Wild

I haven’t been a big fan of lawns for a while now. In their “ideal” state, they are a sterile monoculture in which no other plant or insect life is tolerated.

So, a year ago I decided, as the person in charge of mowing the lawns, to let them turn into meadows. In some areas the grass grew pretty long and unkempt, but mostly it stayed a reasonable length, intermixed with various flowers and, yes, weeds, as well as abundant insects. It was great, even though certain of our friends, secret lawn purists, weren’t big fans.
Our long term gardener has moved on to bigger and better things this year, having got his big break in the movie industry, building sets I believe. So, I needed to find a replacement. I love the garden but I don’t have the knowledge, time, or inclination to look after it all myself. Thus, I found myself showing around two prospective candidates before heading off on my sabbatical back in winter. They were both quite different people: one a straightforward quintessential Kiwi joker,  the other an alternative organic hippy European. They had very similar reactions when they saw the lawns, though. It was the sort of incredulous distain normally reserved for people who pick their nose in public, or cyclists. I was mortified. When I asked what they would suggest for someone who didn’t want to mow lawns, the first man said astroturf. Quite the put down.
Anyway, I must say the garden looked very tidy when I got back from overseas, after I’d finally conceded my overgrown grass probably wasn’t a fantastic idea. Although, in my defence, wild meadows are rather a thing in European city parks now. Was I just ahead of my time? In any event, the European chap and his team had done a very impressive job. However, I’ve taken over the lawns now, and make sure to have the mower on the tallest setting. Imagine my dismay then last week when I got home after their monthly visit to find the lawns scalped.

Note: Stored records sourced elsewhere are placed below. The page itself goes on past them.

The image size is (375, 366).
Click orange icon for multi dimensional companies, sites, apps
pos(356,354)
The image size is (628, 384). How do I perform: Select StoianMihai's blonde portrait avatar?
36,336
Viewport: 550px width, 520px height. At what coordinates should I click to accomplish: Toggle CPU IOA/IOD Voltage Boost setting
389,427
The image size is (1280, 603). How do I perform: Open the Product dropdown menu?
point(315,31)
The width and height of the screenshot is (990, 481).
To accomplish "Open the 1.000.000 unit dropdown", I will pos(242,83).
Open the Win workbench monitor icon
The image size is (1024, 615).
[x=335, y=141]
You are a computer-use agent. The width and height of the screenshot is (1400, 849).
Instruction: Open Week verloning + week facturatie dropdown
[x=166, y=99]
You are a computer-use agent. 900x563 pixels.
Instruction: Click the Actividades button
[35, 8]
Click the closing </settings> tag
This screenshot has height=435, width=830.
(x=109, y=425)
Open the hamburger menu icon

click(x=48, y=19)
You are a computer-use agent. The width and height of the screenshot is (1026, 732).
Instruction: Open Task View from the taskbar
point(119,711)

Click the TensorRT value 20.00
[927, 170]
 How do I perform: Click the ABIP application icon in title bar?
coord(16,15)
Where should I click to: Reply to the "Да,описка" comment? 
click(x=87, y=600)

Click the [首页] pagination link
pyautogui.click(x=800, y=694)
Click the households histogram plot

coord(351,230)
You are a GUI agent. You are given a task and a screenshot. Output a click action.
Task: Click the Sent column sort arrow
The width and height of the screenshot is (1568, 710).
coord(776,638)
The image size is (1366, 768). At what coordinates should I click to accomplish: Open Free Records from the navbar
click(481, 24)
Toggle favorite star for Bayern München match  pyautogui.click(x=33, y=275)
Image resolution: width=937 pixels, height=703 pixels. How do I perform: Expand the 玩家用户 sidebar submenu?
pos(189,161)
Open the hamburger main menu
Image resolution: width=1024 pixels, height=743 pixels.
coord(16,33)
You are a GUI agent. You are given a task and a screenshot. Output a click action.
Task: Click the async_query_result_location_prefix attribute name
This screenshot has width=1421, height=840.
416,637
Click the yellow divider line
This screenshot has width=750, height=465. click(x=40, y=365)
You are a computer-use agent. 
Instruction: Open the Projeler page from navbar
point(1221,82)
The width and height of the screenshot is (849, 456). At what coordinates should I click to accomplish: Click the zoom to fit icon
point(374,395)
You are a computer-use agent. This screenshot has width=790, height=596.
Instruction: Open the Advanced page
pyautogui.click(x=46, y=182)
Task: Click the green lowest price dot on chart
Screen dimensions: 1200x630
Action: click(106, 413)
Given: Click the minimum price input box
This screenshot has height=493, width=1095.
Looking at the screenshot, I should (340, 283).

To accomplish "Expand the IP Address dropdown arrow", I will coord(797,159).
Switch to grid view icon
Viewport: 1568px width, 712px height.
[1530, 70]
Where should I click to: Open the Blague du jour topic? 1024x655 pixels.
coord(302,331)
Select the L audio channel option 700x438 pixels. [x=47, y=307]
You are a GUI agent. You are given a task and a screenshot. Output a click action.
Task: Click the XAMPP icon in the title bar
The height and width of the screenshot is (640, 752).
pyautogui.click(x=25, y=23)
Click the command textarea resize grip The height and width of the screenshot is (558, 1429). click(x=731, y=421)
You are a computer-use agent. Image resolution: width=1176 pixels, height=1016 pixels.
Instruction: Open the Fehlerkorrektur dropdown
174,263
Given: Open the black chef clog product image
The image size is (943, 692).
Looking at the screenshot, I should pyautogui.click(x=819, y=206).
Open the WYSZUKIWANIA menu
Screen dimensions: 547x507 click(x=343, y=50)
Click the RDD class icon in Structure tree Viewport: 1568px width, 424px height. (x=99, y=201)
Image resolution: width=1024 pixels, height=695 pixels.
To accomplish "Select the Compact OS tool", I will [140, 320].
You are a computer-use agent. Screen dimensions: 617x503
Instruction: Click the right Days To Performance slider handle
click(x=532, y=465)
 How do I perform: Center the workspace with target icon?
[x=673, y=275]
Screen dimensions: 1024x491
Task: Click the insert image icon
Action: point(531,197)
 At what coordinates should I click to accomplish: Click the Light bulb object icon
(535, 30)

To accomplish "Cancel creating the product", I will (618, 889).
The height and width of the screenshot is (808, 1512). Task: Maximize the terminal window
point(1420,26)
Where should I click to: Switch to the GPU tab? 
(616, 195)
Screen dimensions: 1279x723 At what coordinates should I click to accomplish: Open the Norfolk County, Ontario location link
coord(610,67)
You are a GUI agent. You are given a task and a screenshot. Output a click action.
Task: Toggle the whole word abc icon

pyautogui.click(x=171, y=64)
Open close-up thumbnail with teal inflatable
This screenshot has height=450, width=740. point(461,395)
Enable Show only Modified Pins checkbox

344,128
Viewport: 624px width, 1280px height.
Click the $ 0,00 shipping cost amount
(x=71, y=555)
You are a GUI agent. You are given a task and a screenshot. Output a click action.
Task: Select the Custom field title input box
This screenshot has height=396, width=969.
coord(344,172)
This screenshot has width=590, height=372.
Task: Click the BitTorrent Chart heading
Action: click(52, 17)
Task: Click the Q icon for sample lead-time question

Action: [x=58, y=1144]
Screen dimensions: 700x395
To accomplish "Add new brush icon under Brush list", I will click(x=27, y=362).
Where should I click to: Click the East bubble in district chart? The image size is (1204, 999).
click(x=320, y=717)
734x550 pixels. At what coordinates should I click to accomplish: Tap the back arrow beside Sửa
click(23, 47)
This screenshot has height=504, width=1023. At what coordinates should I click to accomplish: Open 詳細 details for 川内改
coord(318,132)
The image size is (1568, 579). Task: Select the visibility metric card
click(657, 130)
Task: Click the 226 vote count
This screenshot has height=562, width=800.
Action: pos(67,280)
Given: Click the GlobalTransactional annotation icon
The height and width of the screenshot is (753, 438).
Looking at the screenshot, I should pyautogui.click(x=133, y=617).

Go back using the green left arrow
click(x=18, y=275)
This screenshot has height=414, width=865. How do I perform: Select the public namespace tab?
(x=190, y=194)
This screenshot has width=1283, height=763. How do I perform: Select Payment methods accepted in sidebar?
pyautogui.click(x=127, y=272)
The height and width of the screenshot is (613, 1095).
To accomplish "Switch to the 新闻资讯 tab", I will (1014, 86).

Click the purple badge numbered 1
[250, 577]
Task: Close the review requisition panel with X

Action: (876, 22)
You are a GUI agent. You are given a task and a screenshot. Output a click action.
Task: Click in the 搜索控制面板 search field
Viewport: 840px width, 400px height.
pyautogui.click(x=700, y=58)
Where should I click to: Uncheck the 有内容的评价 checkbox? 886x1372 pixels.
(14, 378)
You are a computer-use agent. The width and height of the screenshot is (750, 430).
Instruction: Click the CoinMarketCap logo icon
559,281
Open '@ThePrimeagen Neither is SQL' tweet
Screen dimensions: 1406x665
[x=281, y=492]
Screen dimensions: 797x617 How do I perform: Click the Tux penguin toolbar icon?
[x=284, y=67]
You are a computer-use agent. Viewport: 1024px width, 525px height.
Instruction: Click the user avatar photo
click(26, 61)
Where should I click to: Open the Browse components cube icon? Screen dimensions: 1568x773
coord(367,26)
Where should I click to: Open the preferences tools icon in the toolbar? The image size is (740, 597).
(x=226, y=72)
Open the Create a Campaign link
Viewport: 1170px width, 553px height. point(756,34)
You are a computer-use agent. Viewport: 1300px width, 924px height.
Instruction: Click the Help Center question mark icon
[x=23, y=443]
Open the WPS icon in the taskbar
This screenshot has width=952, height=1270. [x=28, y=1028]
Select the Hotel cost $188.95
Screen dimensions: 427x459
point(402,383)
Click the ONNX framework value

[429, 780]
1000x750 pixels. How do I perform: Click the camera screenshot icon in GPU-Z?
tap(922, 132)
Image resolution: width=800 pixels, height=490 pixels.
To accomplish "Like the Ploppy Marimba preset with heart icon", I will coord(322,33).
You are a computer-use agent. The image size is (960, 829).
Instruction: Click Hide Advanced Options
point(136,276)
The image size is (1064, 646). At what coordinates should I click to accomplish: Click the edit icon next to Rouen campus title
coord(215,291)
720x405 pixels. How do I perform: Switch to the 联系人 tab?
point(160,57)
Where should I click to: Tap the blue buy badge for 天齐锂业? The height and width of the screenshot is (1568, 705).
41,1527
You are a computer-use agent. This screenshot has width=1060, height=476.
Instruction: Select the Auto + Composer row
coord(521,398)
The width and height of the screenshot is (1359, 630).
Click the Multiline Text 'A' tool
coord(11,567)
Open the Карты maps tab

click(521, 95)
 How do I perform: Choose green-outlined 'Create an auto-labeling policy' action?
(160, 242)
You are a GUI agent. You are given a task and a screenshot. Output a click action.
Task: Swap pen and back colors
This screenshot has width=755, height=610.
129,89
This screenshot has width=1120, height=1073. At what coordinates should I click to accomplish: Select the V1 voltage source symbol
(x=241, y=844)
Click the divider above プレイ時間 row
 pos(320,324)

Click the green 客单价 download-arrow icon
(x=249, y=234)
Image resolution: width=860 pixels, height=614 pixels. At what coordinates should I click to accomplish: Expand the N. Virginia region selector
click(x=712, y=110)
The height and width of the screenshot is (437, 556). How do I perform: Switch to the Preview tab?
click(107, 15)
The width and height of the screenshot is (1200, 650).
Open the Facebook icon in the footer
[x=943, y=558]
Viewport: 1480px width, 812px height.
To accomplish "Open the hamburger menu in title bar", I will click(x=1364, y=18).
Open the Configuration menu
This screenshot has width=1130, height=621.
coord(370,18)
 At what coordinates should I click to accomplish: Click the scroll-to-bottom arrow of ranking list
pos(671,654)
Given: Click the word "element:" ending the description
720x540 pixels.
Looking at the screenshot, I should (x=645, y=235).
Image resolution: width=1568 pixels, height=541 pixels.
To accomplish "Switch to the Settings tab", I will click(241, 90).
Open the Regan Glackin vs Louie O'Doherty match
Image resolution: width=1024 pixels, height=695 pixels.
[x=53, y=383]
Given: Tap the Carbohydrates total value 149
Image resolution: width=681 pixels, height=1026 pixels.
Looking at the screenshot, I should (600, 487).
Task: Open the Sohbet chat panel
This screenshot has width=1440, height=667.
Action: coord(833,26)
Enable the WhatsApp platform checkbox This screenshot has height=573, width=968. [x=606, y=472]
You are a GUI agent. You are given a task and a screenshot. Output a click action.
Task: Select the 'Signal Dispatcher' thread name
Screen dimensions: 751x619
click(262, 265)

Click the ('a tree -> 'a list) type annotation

You can’t tell me this is healthy:

I emailed the gardener to express my displeasure, and he said it was good to know his team could now focus on garden maintenance and not on the lawns, and would I be able to do a nice google review of their business? This seemed a very oddly timed request to me, considering I had just complained to him, but maybe that’s a European thing?

……

I’ve just got the invoice for the last garden visit, and he’s subtracted an hour’s labour for the mowing job I wasn’t happy with.  Maybe I should write that review after all?